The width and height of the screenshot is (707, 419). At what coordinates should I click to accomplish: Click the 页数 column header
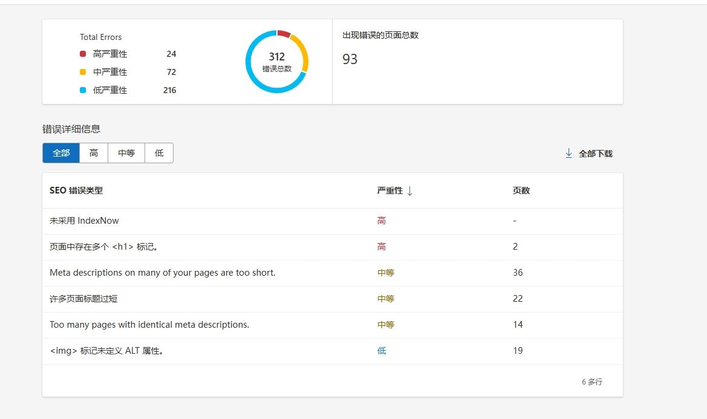[x=521, y=190]
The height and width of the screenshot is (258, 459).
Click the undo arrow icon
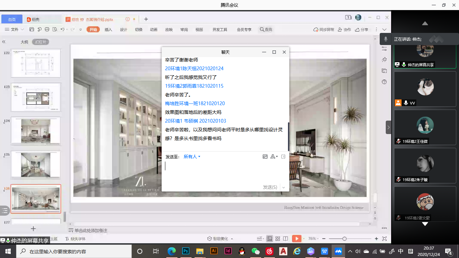62,30
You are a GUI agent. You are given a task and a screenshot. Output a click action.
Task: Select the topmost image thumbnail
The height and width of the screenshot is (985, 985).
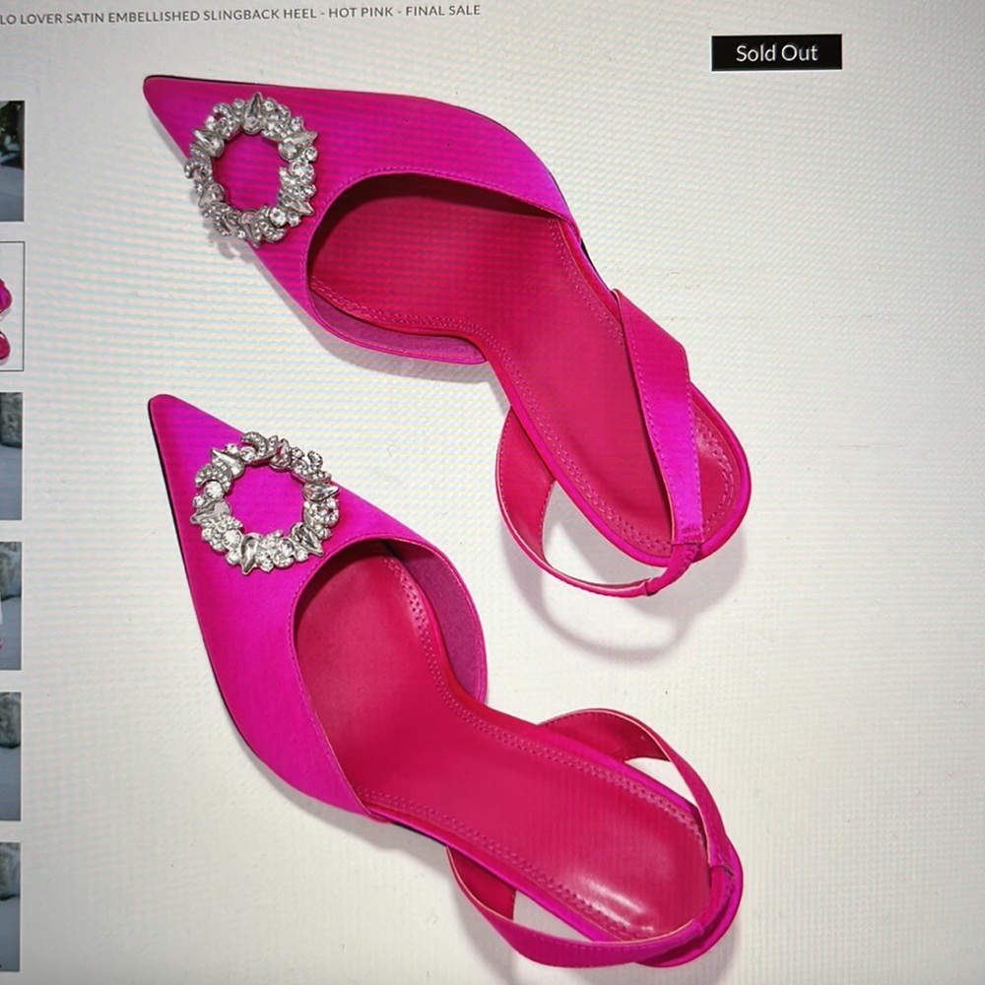pyautogui.click(x=13, y=158)
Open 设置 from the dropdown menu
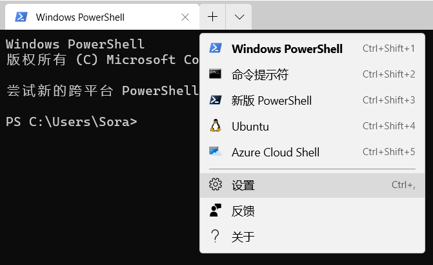Viewport: 433px width, 265px height. (x=243, y=186)
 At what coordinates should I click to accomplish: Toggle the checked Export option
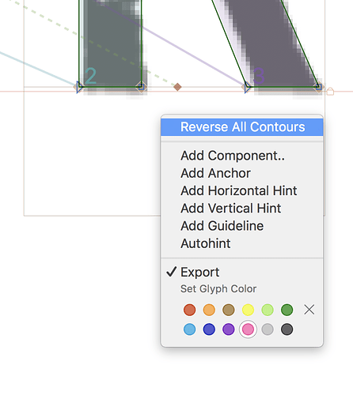(242, 272)
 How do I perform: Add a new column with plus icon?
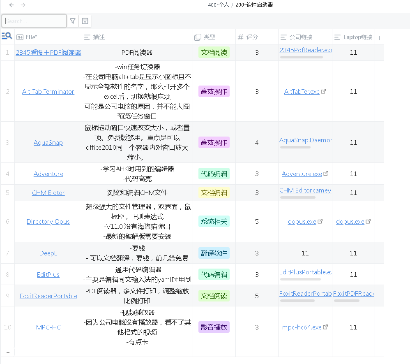tap(379, 37)
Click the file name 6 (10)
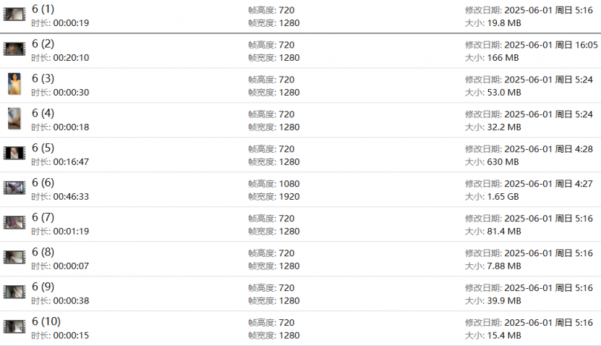This screenshot has width=601, height=346. [x=46, y=321]
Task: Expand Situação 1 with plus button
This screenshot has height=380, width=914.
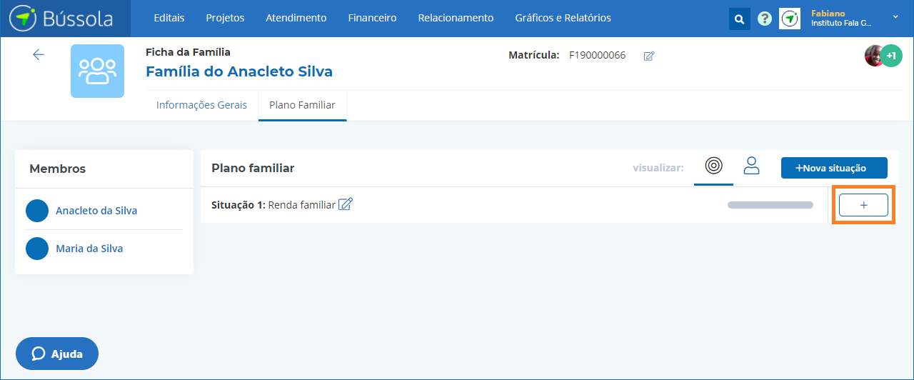Action: [863, 205]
====
> [The problem] Rewrite every line of the entries above as a Markdown table with the columns Row and Line, numbering the rows and leaving out blank lines. Omit the pictures from the table.

> [Right answer]
| Row | Line |
|---|---|
| 1 | The width and height of the screenshot is (707, 419). At what coordinates should I click to accomplish: Click the 页数 column header |
| 2 | [x=521, y=190] |
| 3 | The height and width of the screenshot is (258, 459). |
| 4 | Click the undo arrow icon |
| 5 | 62,30 |
| 6 | You are a GUI agent. You are given a task and a screenshot. Output a click action. |
| 7 | Task: Select the topmost image thumbnail |
| 8 | The height and width of the screenshot is (985, 985). |
| 9 | pyautogui.click(x=13, y=158) |
| 10 | Open 设置 from the dropdown menu |
| 11 | Viewport: 433px width, 265px height. (x=243, y=186) |
| 12 |  At what coordinates should I click to accomplish: Toggle the checked Export option |
| 13 | (242, 272) |
| 14 |  How do I perform: Add a new column with plus icon? |
| 15 | tap(379, 37) |
| 16 | Click the file name 6 (10) |
| 17 | This screenshot has width=601, height=346. [x=46, y=321] |
| 18 | Task: Expand Situação 1 with plus button |
| 19 | This screenshot has height=380, width=914. |
| 20 | Action: [863, 205] |